Glaxo Wellcome, Inc.

H. David Bruton, MD


North Carolina Department of Health and Human Services


In March 2001, the Long-Term Care Task Force concluded its study of the state’s long-term care systems and services.

Led by Robert A. Ingram, then CEO of GlaxoWellcome, and H. David Bruton, MD, former Secretary of the NC Department of Health and Human Services (NC DHHS), the task force delivered its report to The Honorable Carmen Hooker Odom, incoming Secretary of NC DHHS.

At the press conference releasing the report, Secretary Hooker Odom announced that 12 separate pieces of legislation were introduced in the 2001 session of the North Carolina General Assembly and her department had already launched as many as 20 organizational changes as a consequence of this report.

One of these legislative initiatives led to the creation of the Quality Standards Workgroup, a coalition of provider groups, advocates, and representatives of relevant state agencies. The Workgroup’s purpose is to explore policy options that could help improve the standards and systems of measuring the quality of long-term care in North Carolina.

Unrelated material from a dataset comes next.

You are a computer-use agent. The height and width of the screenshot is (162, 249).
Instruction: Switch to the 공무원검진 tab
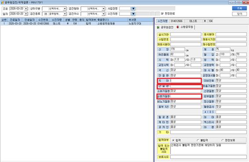(x=165, y=27)
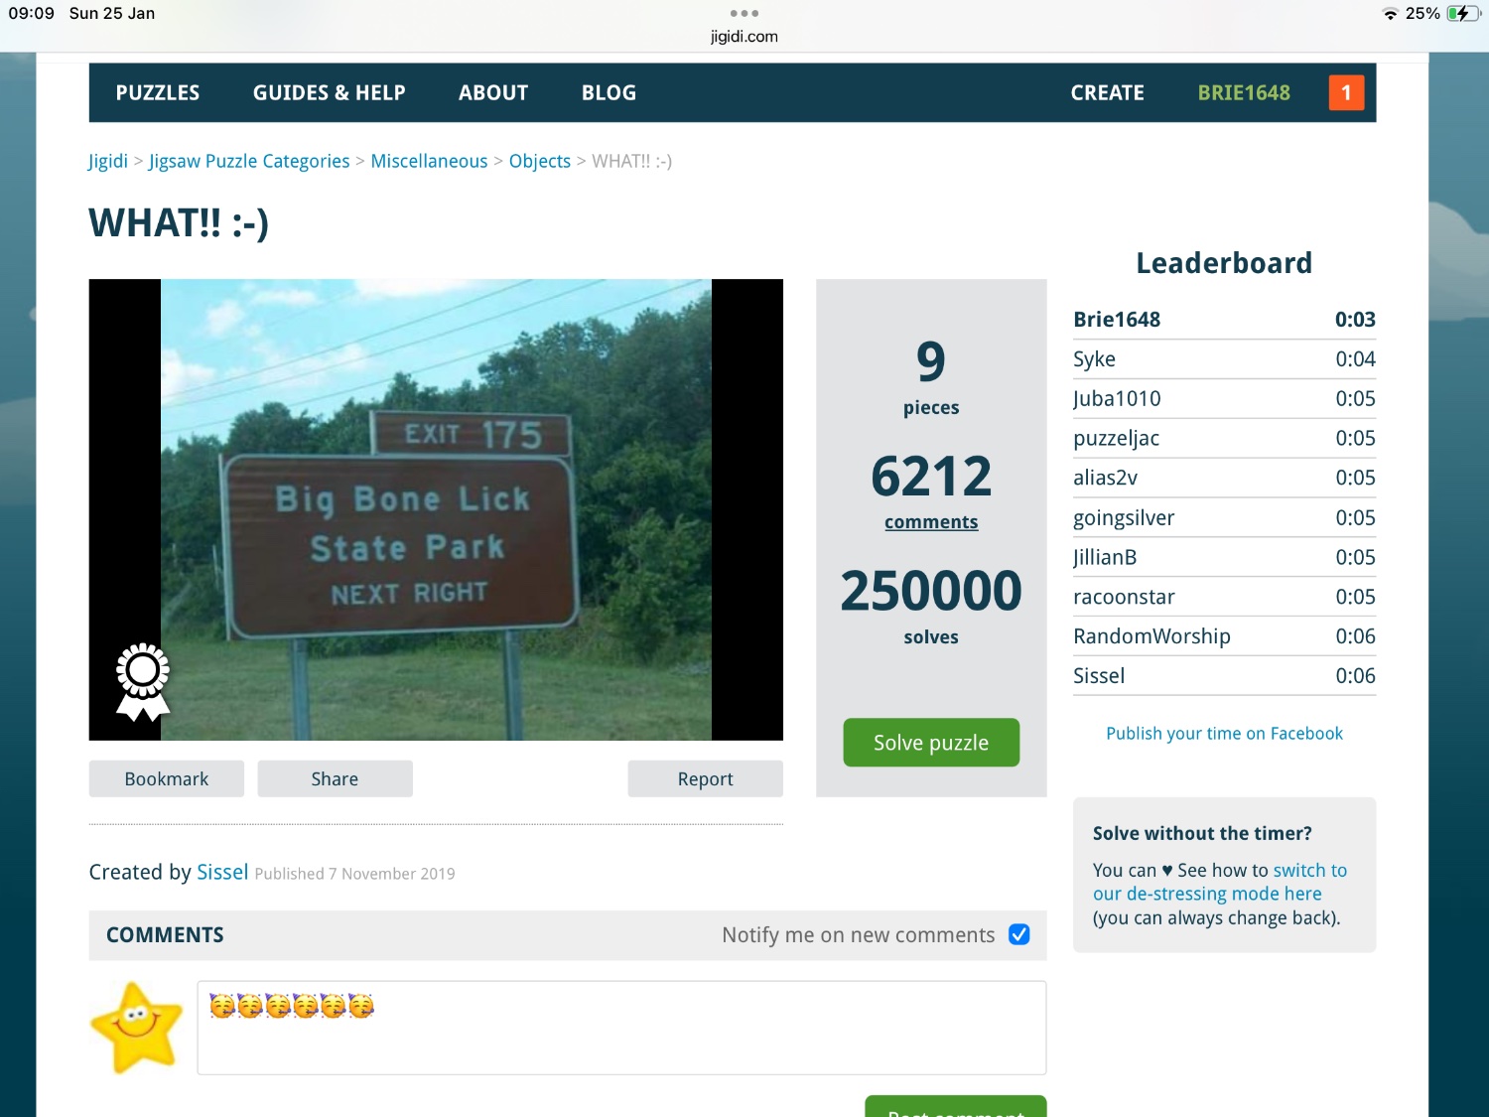Open the BRIE1648 account menu

(x=1244, y=92)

NC DHHS has also implemented several other recommendations. For example, Secretary Hooker Odom announced that long-term care would be one of her administration’s top four priorities and she appointed a new Assistant Secretary for Long-Term Care. Lynda McDaniel was appointed to this important position. In her new position, Ms. McDaniel has consolidated the coordination of many of the Department’s aging- and disability-related activities under the new NC Office of Long-Term Care.